- _Document excerpt_
Modern information technology in the form of geographic information systems (GIS) has revolutionized pipeline mapping. The layers of topographic, environmental, pipeline, and ROW-related data can be combined in various ways to produce all necessary maps and alignment sheets.

Modern GIS technology facilitates not only production of the route drawings, but also any revisions due to relocations to find the optimum route as defined above.

Still unsolved is the search for a similar, cost-effective method for conducting soil surveys. Research and development concentrate on infrared- or radar-based surveys, but the relevant data still are limited to the upper zones. Development of seismic surveys for this specific purpose might be a feasible solution.

Pipeline design

Driven by the desire to minimize investment for pipelines, efforts are being made to increase operating pressures in combination with development of higher steel grades and to reconsider installed spare capacity in pumping and compressor stations. A typical example of this trend is the Alliance Pipeline with 120-bar (1,740-psi) operating pressure and single unit design.1

Operating costs have been reduced by considerably improving the thermal efficiency of gas-turbine drives especially for gas pipelines and installation of high-efficiency pumps combined with variable-speed drives for crude oil and product pipelines.

Application of modern information technology has revolutionized monitoring and control of pipeline systems. Modern hard- and software that runs pipelines on-line or assists the operator off-line aims at safe and cost effective operation.

- _Exercise task 1_
According to the pipeline excerpt, what operating pressure does the Alliance Pipeline use?
- _Exercise task 2_
Please carry on writing the pipeline excerpt, picking up after its final sentence.

- _Dataset content_
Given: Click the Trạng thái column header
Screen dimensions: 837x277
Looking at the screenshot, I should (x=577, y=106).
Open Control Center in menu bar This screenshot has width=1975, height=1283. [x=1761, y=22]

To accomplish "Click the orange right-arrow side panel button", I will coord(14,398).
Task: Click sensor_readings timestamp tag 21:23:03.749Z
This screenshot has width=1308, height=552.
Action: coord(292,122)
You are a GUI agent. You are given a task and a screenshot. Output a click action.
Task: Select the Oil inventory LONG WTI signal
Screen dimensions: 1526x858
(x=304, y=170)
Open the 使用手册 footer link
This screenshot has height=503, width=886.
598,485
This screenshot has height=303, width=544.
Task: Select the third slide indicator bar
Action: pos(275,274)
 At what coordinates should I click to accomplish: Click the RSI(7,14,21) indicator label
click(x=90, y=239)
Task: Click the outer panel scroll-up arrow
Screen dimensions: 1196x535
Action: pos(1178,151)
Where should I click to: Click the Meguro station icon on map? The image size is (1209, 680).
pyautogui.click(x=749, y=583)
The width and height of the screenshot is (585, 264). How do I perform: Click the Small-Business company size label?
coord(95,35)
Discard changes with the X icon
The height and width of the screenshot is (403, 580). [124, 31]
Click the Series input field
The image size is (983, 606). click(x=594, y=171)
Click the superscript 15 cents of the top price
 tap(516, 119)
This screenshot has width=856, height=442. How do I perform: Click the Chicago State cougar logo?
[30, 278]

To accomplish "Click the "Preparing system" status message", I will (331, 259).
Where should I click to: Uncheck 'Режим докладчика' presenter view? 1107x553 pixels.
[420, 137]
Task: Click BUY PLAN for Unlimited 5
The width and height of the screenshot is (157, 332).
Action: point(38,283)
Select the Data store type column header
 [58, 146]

- _Output 1_
120 bar (1,740 psi)

- _Output 2_
Fiber optic cable laid along pipelines is used for data transmission and for sensing, opening up a wide variety of new applications especially for prevention and detection of leaks.2

Driven by environmental considerations, efforts have increased for primary safety (keeping the pipeline tight, no leaks) and secondary safety (fast detection of and response to a leak).

In primary safety, advances have been made to develop steel with higher resistance against the effects of corrosion and aging. Despite progress, internal corrosion in oil field lines and crude oil pipelines remains unresolved.3

Modern supervisory control and data acquisition (scada) systems can detect leaks even under transient flow conditions and locate leaks with satisfactory accuracy. Cost-effective ultrasonic flow metering supports this development.

Results of environmental impact and quantitative risk-assessment studies can be fed into a GIS-based pipeline information system to provide a computer-based emergency response plan.

The combination of such a plan with modern leak detection and locating system is a major improvement and represents the highest achievable standard for secondary safety of a pipeline.

Efforts have also been made to reduce emissions of pipeline installations during normal operation by development of high efficiency dry low-emission (DLE) gas turbines, by improving the seal mechanism of floating roof tanks by using instrument air instead of instrument gas, and by reducing the effect of oil spills in stations.

Materials

The range of materials available for pipeline application has grown significantly, with a trend toward higher strength steel grades.

This development started more than 25 years ago along with introduction of thermo-mechanical rolling practices.

In the early 1970s, Grade X-70 was introduced for the first time for use as line pipe in the construction of gas transmission pipelines. Since then, X-70 material has proven reliable in numerous pipeline projects. The material has been optimized in the course of further development of thermo-mechanical rolling and can be welded trouble-free with cellulosic electrodes.

Following satisfactory experience gained with X-70, Grade X-80 line pipe came into use for the first time in 1985 on a trial basis. From beginning to the 1990s, nearly all big gas high-pressure pipelines have been built in X-80.

For large-diameter oil pipelines, the tendency towards higher-yield steel has been slightly delayed because actual technical rules did not recognize steel higher than Grade X-52 and therefore required special approval for high-yield steel.

In addition, requirements concerning crack elongation were higher for oil pipeline than for gas pipelines because of unsteady state flow conditions.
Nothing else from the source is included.